**Document segment**
::::
4-2. Structural form of the approximate posterior


How to encode using NN?

(1) encode the structural form of the true posterior ( can be decomposed as below )

  • \(p(\mathbf{z} \mid \mathbf{x}, \mathbf{y})=\underbrace{p(\mathbf{z} \mid \mathbf{x})}_{\mathcal{A}} \times \underbrace{p(\mathbf{y} \mid \mathbf{z}, \mathbf{x}) / p(\mathbf{y} \mid \mathbf{x})}_{\mathcal{B}}\).
    • \(\mathcal{B}\) : rescaling factor
    • \(\mathcal{A} = p(\mathbf{z} \mid \mathbf{x} ; \theta)=\operatorname{Ber}\left(\mathbf{z} ; \operatorname{sgm}\left(\mathbf{W}_{\theta}^{\top} \mathbf{h}+\mathbf{b}_{\theta}\right)\right)\).
    • to make \(\mathcal{B}\), just add \(\mathrm{r} \in \mathbb{R}^{K}\) to the \(\mathcal{A}\) & squash it to range \([0,1]\)

\(\mathbf{g}(\mathbf{x} ; \phi)=\operatorname{sgm}\left(\overline{\mathbf{W}}_{\theta}^{\top} \mathbf{h}+\overline{\mathbf{b}}_{\theta}+\mathbf{r}(\mathbf{x} ; \phi)\right), \quad \mathbf{r}(\mathbf{x} ; \phi)=\mathbf{W}_{\phi}^{\top} \mathbf{h}+\mathbf{b}_{\phi}\).

  • \(\phi=\left\{\mathbf{W}_{\phi}, \mathbf{b}_{\phi}\right\}\) is variational parameter

4-3. Encoding the label information

modeling choice for encoding \(y\) is based on…


Observation 1

each \(r_{t}(\mathrm{x} ; \phi)\) and \(r_{k \neq t}(\mathrm{x} ; \phi)\) should be maximized and minimized respectively…

by minimizing cross-entropy :

\(\mathcal{L}_{\text {aux }}(\phi)=-\sum_{i=1}^{N} \sum_{k=1}^{K}\left\{y_{i, k} \log \operatorname{sgm}\left(r_{k}\left(\mathrm{x}_{i} ; \phi\right)\right)+\left(1-y_{i, k}\right) \log \left(1-\operatorname{sgm}\left(r_{k}\left(\mathrm{x}_{i} ; \phi\right)\right)\right)\right\}\)>

Observation 2

\(\mathbf{z}_{\backslash t} \neq \mathbf{0} \rightarrow z_{t}=1\) given \(\mathbf{y}\).
::::
**Extracted data**
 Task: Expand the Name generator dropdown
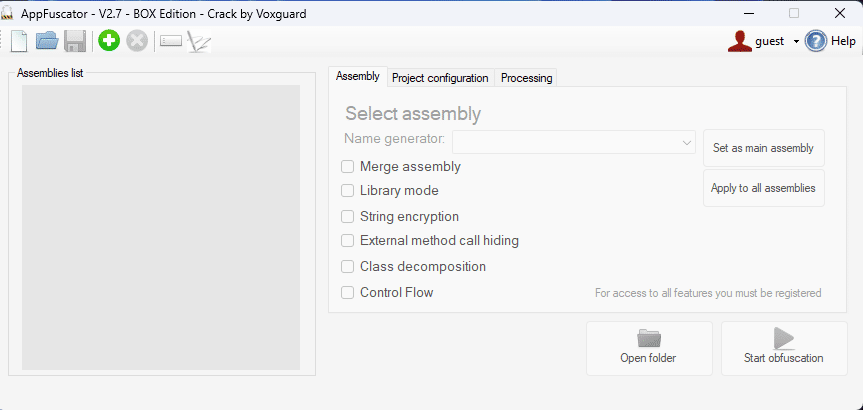pyautogui.click(x=687, y=143)
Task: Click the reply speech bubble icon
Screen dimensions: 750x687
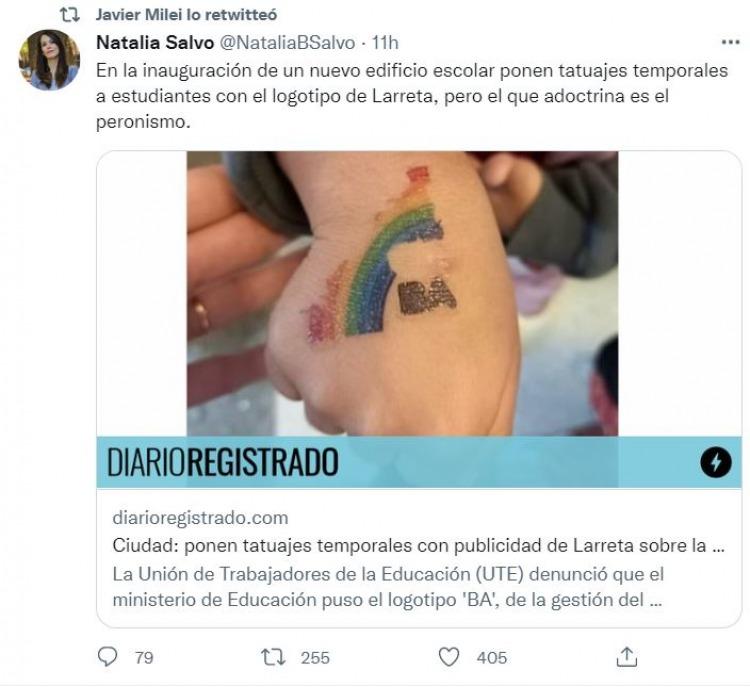Action: (107, 656)
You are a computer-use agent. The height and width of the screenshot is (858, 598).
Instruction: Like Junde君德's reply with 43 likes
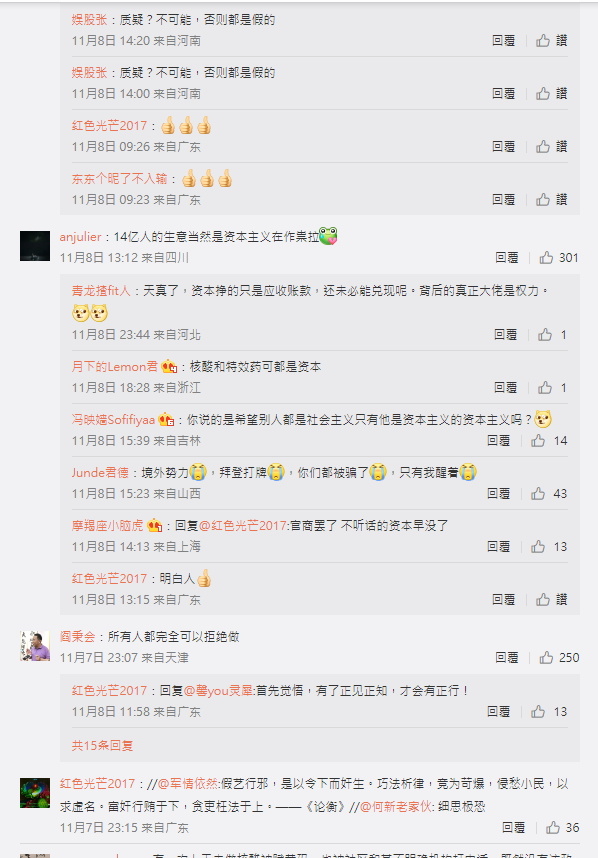coord(549,494)
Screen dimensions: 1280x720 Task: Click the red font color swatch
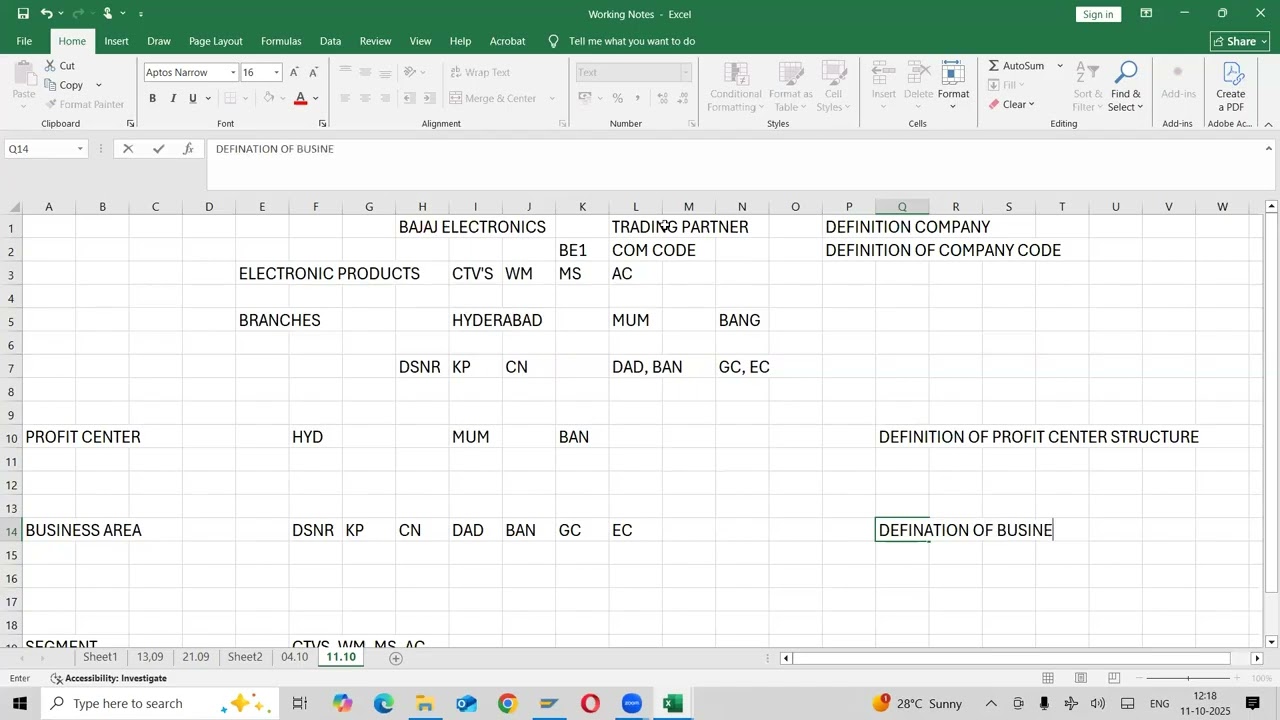tap(300, 98)
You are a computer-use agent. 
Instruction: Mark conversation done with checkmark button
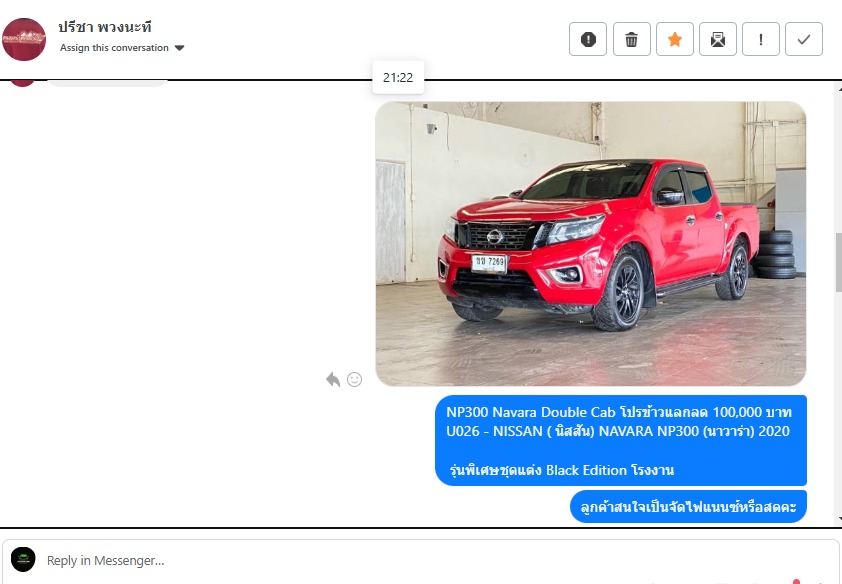coord(804,39)
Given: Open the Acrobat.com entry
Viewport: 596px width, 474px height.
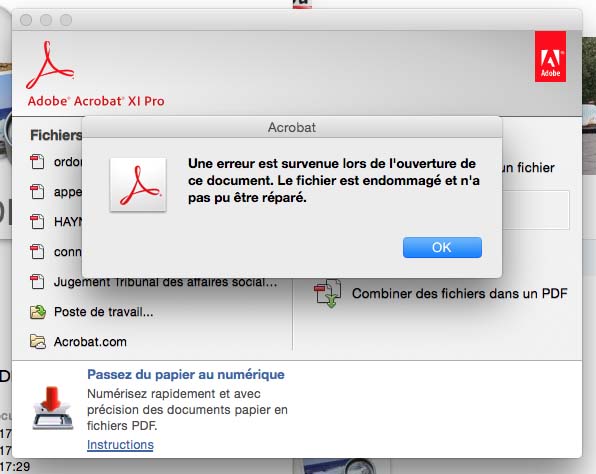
::::
**Exercises**
a. Set down the stretch of the notes on the approximate posterior from "4-2. Structural form" through "to range \([0,1]\)", copying it word for word.
b. Resume the notes on the approximate posterior, starting right after their final line.

**Responses to the tasks**
a.
4-2. Structural form of the approximate posterior


How to encode using NN?

(1) encode the structural form of the true posterior ( can be decomposed as below )

  • \(p(\mathbf{z} \mid \mathbf{x}, \mathbf{y})=\underbrace{p(\mathbf{z} \mid \mathbf{x})}_{\mathcal{A}} \times \underbrace{p(\mathbf{y} \mid \mathbf{z}, \mathbf{x}) / p(\mathbf{y} \mid \mathbf{x})}_{\mathcal{B}}\).
    • \(\mathcal{B}\) : rescaling factor
    • \(\mathcal{A} = p(\mathbf{z} \mid \mathbf{x} ; \theta)=\operatorname{Ber}\left(\mathbf{z} ; \operatorname{sgm}\left(\mathbf{W}_{\theta}^{\top} \mathbf{h}+\mathbf{b}_{\theta}\right)\right)\).
    • to make \(\mathcal{B}\), just add \(\mathrm{r} \in \mathbb{R}^{K}\) to the \(\mathcal{A}\) & squash it to range \([0,1]\)

b.
ignoring the case \(\mathbf{z}_{\backslash t}=\mathbf{0}\) and fixing \(q\left(z_{t} \mid \mathbf{x}, \mathbf{y} ; \phi\right)=\operatorname{Ber}\left(z_{t} ; 1\right)\) is a close approximation of \(p\left(z_{t} \mid \mathbf{x}, \mathbf{y}\right)\)

Thus, final approximate posterior is :

\(q(\mathbf{z} \mid \mathbf{x}, \mathbf{y} ; \phi)=\operatorname{Ber}\left(z_{t} ; 1\right) \prod_{k \neq t} \operatorname{Ber}\left(z_{k} ; g_{k}(\mathbf{x} ; \phi)\right)\).


4.4 Regularized variational inference

critical issue in optimizing ELBO :

= \(p(\mathbf{z} \mid \mathbf{x} ; \theta)\) collapses into \(q(\mathbf{z} \mid \mathbf{x}, \mathbf{y} ; \phi)\) too easily!

  • crucial for \(\mathbf{z}\) to generalize well on test instance

Instead of weight-decay, use “entropy regularizer” directly to \(p(\mathbf{z} \mid \mathbf{x} ; \theta)\)

  • \(\mathcal{H}(p(\mathbf{z} \mid \mathbf{x} ; \theta))=\sum_{k} \rho_{k} \log \rho_{k}+\left(1-\rho_{k}\right) \log \left(1-\rho_{k}\right)\).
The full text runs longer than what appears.